Tuesday, September 20, 2005

Interesting Thoughts

I was reading a post of young poker professional Terrence Chan and really liked some of the thoughts. One of the smaller themes about all choices in life being a "gamble" also hit a note with me. Everytime you choose to take someone up as a friend or put trust in someone, youre taking a gamble. All relationshiops with people, whether study buddies, friends, or dates is a gmable of some sort. Even if you think theres a 95% chance someone is trustwothy, theres that 5% chance they will fuck you over. All life decisions are made be you identifying the options, the chances of each choice working out, and then making the choice you deem correct. The same is true in poker.

Anyways, heres his thoughts on the term gambling for poker:
"....I think those that haughtily denounce the use of "gambling" to describe poker -- well-intentioned though they may be -- aren't focusing their energy in the right place.

It isn't that poker isn't gambling. I think that's an absurd position to take. It's a game where people bet on the cards in one's hand and the probability of the cards in one's opponents' hands and the probability of certain cards coming. Such an activity can be described as nothing other than gambling. Poker players (and other, much smaller groups of gamblers) often argue that it's not gambling if you have an advantage. This is simply absurd. Of course it is. It's simply gambling with an advantage. Re-defining "gambling" as "some card or dice game where everyone loses" is not constructive.

The problem lies not in the idea of "poker as gambling", but as gambling as an inherently bad thing in itself. The problem is that gambling is looked down upon in our society as a negative, unproductive activity. The perhaps natural reaction is to disassociate the game we love from this icky, bad thing by using distinguishing factors that in fact are not distinguishing at all. I mean really. If I'm getting 3.99:1 on a 4:1 shot I'm gambling, but if I'm getting 4.01:1 I'm not, because I have "an advantage"? Come on.

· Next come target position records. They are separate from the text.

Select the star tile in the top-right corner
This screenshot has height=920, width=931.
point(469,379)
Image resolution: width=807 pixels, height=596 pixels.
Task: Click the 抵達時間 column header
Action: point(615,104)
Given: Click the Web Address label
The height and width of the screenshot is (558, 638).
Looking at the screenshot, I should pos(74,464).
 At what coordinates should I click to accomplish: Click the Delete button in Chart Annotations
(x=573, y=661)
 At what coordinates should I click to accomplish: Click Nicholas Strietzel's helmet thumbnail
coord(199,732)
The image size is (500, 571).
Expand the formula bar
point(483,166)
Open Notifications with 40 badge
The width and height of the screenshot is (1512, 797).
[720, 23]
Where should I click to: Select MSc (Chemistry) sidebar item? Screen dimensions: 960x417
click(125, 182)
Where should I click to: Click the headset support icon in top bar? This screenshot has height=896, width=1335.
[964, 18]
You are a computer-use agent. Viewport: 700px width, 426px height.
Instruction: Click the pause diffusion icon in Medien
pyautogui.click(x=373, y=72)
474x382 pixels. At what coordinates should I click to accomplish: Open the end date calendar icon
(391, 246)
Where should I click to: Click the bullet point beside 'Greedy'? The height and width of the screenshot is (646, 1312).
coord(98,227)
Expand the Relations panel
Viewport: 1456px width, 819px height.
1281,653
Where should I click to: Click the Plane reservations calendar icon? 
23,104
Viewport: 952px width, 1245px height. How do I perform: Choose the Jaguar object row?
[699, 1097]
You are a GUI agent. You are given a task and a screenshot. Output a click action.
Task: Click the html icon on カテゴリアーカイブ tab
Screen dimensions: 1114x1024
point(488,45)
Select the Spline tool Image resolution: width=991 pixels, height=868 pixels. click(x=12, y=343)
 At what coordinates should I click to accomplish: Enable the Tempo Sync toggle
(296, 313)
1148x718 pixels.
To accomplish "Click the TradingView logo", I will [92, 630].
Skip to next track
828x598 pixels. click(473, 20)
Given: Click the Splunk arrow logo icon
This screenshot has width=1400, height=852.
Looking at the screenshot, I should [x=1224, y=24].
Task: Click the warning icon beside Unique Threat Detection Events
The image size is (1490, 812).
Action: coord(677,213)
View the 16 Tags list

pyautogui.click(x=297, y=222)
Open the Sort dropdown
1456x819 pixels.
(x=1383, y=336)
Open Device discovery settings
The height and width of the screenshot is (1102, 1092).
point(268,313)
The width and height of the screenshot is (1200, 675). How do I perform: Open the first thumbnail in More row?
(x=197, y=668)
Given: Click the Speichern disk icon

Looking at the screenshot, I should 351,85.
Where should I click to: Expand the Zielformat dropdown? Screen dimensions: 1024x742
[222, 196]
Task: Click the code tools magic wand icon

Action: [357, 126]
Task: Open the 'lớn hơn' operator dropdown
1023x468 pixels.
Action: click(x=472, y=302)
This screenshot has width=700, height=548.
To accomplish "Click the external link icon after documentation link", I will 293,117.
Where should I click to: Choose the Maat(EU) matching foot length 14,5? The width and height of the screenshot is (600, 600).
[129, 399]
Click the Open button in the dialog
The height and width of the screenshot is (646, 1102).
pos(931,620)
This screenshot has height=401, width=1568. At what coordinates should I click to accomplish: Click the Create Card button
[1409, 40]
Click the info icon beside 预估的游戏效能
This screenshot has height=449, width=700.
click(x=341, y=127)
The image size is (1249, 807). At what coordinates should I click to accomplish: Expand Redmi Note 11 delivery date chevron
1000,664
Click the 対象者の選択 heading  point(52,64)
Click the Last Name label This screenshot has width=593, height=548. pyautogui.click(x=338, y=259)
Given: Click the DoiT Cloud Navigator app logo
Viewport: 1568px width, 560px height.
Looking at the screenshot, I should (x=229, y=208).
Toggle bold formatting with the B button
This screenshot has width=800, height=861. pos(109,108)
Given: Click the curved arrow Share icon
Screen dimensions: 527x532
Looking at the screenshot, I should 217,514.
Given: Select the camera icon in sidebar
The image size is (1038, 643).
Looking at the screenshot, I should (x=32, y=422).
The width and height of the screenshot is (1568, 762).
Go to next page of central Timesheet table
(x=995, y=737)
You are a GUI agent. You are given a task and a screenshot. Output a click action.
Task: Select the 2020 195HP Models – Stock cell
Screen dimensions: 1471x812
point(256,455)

The fact of the matter is that *everything* we do in life is "gambling" in one sense or another because it involves uncertainty. Your decision whether to cross the street to buy a litre of milk involves an element of gambling. You must estimate your probability of being hit by a car, multiply it by its associated cost, and subtract it by the probability you don't get hit by the car multiplied by the utility derived from the quart of milk less the cost of the quart of milk, less your value of time. Your decision whether to buy a Mercedes or a Ferrari involves gambling. Whether you ask Jane or Julie out on a date involves gambling.

I posit that any time you have to make a decision based on uncertainty regarding the probability of (an) event(s) occurring and/or uncertainty as to its payoff if it occurs, you are gambling! If you look at gambling the way I do, there is no need to disassociate poker from it. The problem is not the word gambling. It's peoples' reaction to the word, which is a result of the fact that they misunderstand its true nature."